— Exercise input —
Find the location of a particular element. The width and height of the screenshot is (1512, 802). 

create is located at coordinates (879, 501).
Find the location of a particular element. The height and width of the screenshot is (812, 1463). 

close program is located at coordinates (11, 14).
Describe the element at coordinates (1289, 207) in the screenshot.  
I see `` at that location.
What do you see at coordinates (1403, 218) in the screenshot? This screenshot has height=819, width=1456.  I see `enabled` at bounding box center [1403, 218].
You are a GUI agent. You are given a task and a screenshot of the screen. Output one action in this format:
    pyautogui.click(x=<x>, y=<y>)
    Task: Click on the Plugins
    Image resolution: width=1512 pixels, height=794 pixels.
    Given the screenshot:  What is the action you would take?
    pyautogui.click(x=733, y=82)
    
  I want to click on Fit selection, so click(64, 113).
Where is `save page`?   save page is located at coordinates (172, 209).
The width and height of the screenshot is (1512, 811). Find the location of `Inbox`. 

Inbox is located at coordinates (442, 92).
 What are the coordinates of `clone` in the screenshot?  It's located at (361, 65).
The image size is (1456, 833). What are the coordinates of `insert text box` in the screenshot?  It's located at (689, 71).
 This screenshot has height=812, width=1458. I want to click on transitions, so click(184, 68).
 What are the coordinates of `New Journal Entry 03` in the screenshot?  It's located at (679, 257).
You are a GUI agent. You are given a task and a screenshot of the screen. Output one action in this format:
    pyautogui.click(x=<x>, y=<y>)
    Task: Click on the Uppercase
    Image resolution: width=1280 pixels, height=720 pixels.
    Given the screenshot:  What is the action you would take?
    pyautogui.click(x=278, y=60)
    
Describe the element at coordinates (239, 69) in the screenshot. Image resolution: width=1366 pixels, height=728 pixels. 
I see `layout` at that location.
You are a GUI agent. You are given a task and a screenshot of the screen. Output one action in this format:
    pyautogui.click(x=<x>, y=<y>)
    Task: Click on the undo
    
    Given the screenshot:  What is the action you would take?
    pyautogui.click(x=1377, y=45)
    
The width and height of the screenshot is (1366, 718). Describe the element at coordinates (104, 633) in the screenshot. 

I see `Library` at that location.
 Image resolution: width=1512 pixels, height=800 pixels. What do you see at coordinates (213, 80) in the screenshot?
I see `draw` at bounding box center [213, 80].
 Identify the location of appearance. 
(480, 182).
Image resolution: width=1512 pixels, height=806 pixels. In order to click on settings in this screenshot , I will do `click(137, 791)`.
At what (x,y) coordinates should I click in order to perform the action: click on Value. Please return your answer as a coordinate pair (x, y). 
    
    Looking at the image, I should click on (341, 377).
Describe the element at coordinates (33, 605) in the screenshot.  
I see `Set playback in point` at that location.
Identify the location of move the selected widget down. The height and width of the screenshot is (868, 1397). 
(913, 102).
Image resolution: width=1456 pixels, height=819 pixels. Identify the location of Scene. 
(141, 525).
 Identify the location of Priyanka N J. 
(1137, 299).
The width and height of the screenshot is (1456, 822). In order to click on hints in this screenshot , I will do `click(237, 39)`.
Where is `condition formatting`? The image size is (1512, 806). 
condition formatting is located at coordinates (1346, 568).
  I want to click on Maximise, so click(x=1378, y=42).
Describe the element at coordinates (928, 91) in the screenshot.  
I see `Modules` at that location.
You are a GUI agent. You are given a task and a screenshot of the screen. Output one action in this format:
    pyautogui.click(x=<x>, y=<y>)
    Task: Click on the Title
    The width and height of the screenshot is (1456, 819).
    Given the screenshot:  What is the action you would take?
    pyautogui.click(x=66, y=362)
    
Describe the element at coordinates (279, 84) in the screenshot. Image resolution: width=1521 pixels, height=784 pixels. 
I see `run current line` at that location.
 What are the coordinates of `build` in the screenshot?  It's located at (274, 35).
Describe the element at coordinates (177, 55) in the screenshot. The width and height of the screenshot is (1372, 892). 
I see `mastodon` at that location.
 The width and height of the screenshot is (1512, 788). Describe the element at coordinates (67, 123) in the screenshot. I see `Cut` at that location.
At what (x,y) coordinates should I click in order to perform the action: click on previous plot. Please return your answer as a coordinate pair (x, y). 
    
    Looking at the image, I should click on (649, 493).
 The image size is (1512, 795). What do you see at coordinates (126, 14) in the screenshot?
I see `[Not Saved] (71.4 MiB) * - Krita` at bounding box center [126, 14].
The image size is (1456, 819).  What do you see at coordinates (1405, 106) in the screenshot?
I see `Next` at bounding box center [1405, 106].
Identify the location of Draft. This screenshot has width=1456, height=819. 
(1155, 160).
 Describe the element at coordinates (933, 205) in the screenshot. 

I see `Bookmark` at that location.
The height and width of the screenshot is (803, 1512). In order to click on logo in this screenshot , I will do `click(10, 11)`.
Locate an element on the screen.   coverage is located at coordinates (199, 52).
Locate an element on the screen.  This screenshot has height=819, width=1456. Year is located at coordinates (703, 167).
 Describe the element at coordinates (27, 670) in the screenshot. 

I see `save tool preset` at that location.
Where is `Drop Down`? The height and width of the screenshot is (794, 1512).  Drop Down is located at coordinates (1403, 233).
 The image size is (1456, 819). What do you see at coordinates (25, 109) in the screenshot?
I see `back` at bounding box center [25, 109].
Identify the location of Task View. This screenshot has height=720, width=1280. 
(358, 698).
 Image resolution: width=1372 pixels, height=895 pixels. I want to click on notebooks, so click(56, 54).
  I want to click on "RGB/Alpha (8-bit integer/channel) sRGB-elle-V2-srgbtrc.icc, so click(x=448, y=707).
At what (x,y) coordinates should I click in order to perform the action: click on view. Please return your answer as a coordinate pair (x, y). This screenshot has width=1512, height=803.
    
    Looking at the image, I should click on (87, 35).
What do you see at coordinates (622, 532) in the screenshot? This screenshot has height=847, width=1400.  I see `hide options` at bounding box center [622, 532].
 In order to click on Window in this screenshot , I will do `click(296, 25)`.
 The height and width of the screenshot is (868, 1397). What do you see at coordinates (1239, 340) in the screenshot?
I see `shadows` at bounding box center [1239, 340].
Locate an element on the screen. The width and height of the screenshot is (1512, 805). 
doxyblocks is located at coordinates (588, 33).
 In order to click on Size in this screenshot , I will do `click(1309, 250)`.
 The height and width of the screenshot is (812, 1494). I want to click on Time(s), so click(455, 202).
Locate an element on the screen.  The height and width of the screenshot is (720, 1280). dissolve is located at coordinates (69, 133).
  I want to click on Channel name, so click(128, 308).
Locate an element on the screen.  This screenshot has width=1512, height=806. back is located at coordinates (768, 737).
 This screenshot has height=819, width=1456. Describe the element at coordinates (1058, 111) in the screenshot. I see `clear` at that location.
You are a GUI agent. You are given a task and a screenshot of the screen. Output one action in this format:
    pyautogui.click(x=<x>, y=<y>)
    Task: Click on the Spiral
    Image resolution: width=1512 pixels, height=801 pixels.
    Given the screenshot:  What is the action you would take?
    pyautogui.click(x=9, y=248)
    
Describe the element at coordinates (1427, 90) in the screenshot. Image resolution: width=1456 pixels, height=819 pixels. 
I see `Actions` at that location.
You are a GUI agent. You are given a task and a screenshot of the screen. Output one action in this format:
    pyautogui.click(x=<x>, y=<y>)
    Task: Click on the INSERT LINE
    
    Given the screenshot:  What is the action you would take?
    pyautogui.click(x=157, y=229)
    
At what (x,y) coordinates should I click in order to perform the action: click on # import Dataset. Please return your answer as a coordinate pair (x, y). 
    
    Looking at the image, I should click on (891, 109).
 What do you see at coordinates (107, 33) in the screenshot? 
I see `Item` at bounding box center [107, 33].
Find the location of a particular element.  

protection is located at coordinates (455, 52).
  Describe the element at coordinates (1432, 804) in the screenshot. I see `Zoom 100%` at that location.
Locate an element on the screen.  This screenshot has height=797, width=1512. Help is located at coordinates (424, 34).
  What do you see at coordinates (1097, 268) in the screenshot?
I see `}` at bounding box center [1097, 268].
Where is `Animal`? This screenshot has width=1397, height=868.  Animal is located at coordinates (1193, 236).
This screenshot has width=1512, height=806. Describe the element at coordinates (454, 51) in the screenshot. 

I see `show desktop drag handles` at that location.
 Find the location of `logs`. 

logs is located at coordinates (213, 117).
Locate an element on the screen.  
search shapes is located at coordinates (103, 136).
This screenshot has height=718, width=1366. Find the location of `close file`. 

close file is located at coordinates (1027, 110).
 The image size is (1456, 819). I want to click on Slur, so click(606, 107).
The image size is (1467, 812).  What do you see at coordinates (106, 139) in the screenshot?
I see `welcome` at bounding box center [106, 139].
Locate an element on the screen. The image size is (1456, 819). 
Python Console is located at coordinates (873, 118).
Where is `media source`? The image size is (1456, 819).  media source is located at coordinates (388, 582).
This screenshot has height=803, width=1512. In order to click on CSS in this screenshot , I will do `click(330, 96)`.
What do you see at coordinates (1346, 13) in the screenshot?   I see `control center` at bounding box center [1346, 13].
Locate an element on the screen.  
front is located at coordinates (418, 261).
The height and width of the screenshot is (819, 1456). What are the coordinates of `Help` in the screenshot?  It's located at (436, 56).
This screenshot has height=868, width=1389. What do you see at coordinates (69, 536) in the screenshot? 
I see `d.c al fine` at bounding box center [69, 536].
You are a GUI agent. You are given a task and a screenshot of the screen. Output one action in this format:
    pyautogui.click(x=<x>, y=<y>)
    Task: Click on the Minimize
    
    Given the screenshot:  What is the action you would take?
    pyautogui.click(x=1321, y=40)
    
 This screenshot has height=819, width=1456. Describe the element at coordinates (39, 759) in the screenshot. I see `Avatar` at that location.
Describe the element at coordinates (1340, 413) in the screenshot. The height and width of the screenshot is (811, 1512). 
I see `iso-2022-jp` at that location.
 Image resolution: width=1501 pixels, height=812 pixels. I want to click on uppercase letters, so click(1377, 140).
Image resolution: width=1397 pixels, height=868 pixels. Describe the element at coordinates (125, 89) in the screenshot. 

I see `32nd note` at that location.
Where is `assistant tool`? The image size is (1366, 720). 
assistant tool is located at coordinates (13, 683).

— Work to do —
Repeat the rows above verbatim, from the start of the rows through the line holding "at (361, 65).", inclusive.

— Exercise output —
Find the location of a particular element. The width and height of the screenshot is (1512, 802). 

create is located at coordinates (879, 501).
Find the location of a particular element. The height and width of the screenshot is (812, 1463). 

close program is located at coordinates (11, 14).
Describe the element at coordinates (1289, 207) in the screenshot.  
I see `` at that location.
What do you see at coordinates (1403, 218) in the screenshot? This screenshot has height=819, width=1456.  I see `enabled` at bounding box center [1403, 218].
You are a GUI agent. You are given a task and a screenshot of the screen. Output one action in this format:
    pyautogui.click(x=<x>, y=<y>)
    Task: Click on the Plugins
    Image resolution: width=1512 pixels, height=794 pixels.
    Given the screenshot:  What is the action you would take?
    pyautogui.click(x=733, y=82)
    
  I want to click on Fit selection, so click(64, 113).
Where is `save page`?   save page is located at coordinates (172, 209).
The width and height of the screenshot is (1512, 811). Find the location of `Inbox`. 

Inbox is located at coordinates (442, 92).
 What are the coordinates of `clone` in the screenshot?  It's located at (361, 65).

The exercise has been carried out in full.